Out of the listing below, copy every line that carries the string "computer".

→ Given records
== Segment start ==

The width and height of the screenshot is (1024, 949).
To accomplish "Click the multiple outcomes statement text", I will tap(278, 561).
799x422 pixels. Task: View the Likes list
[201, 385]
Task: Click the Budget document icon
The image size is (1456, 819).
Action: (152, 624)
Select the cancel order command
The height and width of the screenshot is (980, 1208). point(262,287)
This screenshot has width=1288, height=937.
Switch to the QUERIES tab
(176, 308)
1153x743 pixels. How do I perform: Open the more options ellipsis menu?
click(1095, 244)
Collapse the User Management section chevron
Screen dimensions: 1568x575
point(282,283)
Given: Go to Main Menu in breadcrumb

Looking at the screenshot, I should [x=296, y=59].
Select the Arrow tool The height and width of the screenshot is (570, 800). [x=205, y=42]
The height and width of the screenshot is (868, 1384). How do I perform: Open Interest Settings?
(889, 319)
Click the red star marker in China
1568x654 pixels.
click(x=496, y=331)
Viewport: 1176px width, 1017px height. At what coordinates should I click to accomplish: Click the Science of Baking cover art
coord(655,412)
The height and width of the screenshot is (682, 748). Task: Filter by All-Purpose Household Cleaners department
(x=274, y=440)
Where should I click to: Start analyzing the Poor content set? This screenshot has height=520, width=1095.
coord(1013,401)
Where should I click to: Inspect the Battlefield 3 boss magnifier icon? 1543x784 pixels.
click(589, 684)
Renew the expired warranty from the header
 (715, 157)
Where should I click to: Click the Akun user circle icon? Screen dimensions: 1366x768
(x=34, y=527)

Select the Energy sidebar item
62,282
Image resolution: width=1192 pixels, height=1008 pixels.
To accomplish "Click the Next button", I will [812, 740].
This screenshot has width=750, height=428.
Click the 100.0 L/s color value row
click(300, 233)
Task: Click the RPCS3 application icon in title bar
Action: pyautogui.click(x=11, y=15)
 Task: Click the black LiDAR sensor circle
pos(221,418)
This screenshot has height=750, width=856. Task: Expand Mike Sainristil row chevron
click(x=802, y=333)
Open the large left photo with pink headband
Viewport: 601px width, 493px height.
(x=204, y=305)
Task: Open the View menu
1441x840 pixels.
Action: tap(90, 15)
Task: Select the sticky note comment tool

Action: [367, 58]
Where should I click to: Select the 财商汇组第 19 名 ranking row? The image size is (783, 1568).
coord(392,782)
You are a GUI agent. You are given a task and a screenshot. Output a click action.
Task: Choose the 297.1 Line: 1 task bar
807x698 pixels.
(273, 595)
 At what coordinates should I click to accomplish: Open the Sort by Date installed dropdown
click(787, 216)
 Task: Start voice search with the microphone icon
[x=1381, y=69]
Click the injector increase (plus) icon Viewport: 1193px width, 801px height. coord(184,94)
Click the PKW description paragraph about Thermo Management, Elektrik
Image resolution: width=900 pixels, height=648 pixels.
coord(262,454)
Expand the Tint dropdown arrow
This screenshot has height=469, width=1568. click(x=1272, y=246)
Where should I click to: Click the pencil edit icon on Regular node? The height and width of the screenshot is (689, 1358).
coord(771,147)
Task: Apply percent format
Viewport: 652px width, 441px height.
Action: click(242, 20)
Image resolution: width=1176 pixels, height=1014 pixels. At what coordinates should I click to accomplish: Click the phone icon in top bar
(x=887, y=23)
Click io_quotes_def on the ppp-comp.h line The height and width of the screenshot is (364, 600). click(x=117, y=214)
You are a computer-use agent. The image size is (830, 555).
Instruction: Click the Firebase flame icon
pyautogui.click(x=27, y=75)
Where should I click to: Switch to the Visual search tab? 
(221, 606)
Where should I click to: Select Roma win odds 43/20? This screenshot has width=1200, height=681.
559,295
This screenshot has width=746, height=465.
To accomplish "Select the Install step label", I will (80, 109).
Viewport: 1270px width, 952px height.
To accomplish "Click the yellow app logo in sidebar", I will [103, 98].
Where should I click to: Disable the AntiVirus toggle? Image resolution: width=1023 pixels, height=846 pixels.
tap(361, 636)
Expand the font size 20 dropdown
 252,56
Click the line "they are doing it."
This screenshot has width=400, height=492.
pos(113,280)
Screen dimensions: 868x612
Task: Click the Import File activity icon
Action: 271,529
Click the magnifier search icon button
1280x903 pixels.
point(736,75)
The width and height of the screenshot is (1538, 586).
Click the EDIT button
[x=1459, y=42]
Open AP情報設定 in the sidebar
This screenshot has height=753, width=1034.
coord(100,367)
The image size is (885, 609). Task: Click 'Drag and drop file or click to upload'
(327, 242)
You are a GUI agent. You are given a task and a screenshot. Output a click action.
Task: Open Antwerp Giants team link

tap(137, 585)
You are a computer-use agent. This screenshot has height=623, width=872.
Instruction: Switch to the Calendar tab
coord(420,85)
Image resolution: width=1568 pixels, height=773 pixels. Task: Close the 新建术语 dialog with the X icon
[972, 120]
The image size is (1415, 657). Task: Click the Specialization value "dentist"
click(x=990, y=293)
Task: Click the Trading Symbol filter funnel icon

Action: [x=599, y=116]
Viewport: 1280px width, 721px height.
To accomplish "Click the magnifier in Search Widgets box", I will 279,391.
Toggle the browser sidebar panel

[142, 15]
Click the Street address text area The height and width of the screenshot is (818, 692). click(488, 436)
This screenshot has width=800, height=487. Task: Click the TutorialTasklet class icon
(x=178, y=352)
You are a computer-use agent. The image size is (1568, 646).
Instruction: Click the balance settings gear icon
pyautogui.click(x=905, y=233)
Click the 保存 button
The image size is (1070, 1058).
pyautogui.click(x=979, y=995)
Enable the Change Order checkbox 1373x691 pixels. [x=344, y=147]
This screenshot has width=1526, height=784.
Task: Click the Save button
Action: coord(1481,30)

== Segment end ==

→ Response area
You are a computer-use agent. The image size is (830, 555).
You are a computer-use agent. This screenshot has height=623, width=872.
You are a computer-use agent. The image size is (1568, 646).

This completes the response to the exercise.